Numbness slowly tingling out–vibrating of your nerves, senses coursing up your spine– a nervous excitement you revel in, yet can’t wait to come to an end. And no one ever talks about it. Every one of us knows the feeling. It takes an eternity for each sensation to pass to the next, with a joy and confusion and horror that makes us want to scream. Why don’t we talk about pins and needles more? They seem to lie close to the existential core of life, to its philosophical center, and we let them pass by without a comment. If only a sexual climax could be made to take so long (and I think I need to take a rain-check on that thought….).
And why, I also asked, is the sexual climax alluded to but rarely carefully, objectively described?
Let’s face it, pins-and-needles are to orgasms what hiccups are to sneezing. But there are no blessings to be said for pins-and-needles, however relevant they are to grasping life. Or for coughs and yawns for that matter. Hiccups, if anything, deserve a blessing, and pins-and-needles deserve more than an old song by Sonny Bono.
To get back to my story, I’m sitting there in a go-go bar (an old-timers’ name for a strip-club) and finally got that refreshing warm wave as the pins-and-needles subsided. I breathed a sigh of relief and found myself in a ticklish spot, for everyone knows that ticklish spots are erotic spots–which flip from one meaning to another as the Rubik’s Cube of intention changes. And vice versa. I was there.

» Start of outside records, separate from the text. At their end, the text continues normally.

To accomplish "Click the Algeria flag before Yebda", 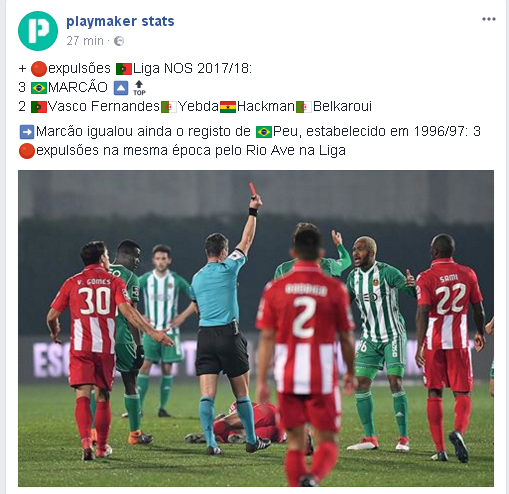I will [169, 107].
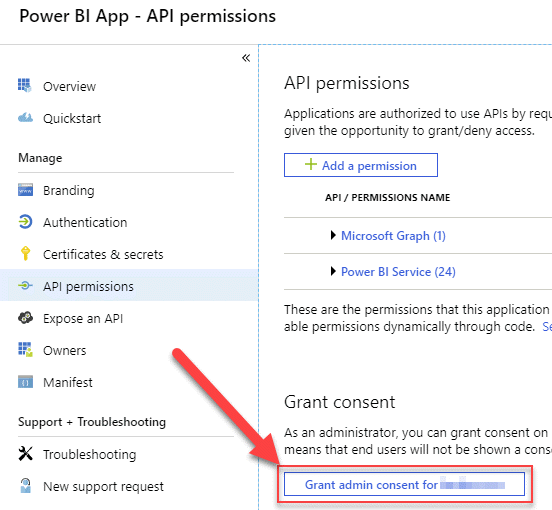Click the Troubleshooting wrench icon

click(x=25, y=454)
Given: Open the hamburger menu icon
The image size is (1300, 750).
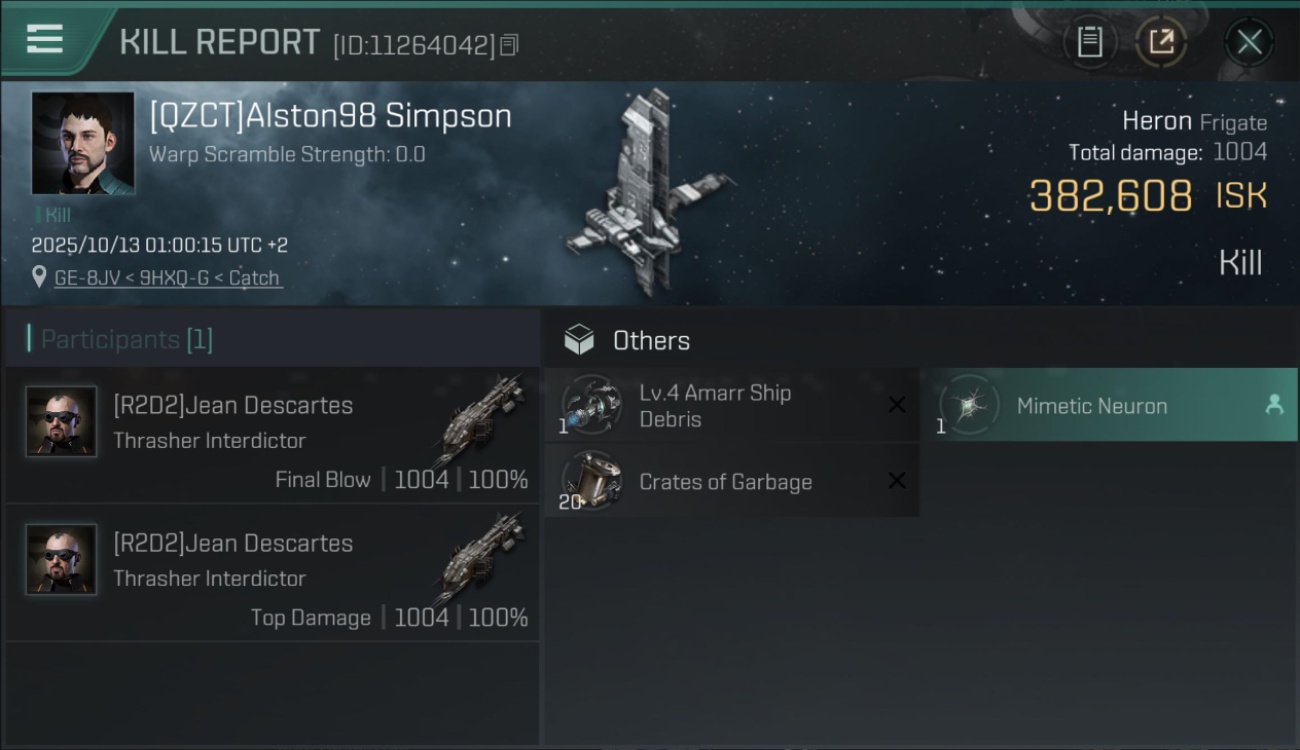Looking at the screenshot, I should tap(45, 39).
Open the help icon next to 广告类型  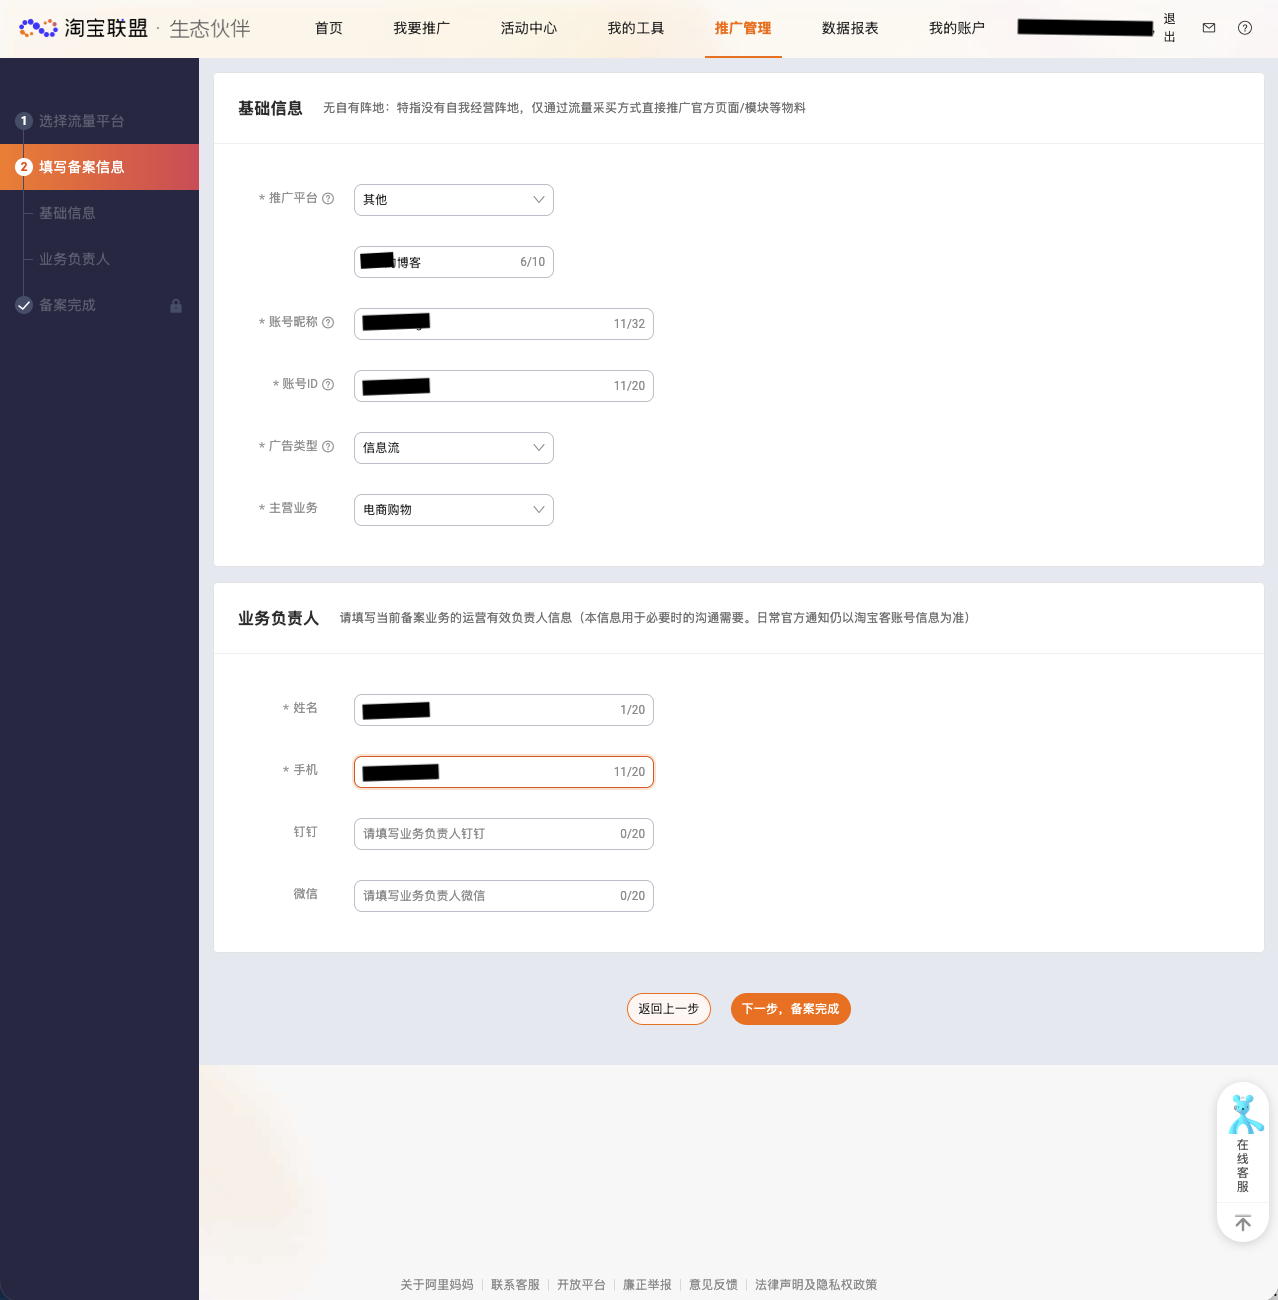point(329,446)
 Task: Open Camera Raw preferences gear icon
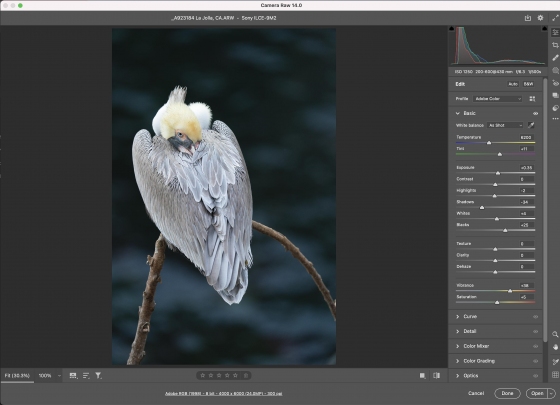[x=540, y=18]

Here I was, nursing a beer and watching a girl whom I readily saw as a person–a little girl with uncles and brothers, grown up. She was probably fighting to support a 2-year old, going to community college for an Associates Degree, and dancing as a way to assert her individual free will against mediocre and listless circumstances of life in North Jersey. Yet at the same time I am saying this, I am toying with her definition as an object; for I’m a salesman trying to objectify frustrations with many worthless weary roads in a go-go economy coming to an end. A wasted day of sales calls and rejections isn’t the problem: she is my frustration now, this kitten smiling and strumming my senses til they’re as taut and vibrating as she is.
In a way there is a handy tacit agreement of both our definitions. Both of us were trying to be somewhere else, but using an unacceptable cultural loop to get there. I should add that one doesn’t play this topological game without great risks. For topologically as well as psychologically you can define any two-edged path as having only one edge, if the manifold is given the proper twist.
In point of fact, nature makes leaps of this sort constantly and with ease. Yet I dare say, to play with nature this way may get knottier, and you may not be able to untangle yourself from complex and worthless dynamics. Knots which only stop a simpler, more natural circulation, and end in pins and needles of empty unpleasurable pleasures.
Yes, by contemplating how to clean the toilets of this world, one may be led to some unexpected conclusions that philosophically transfigure the world.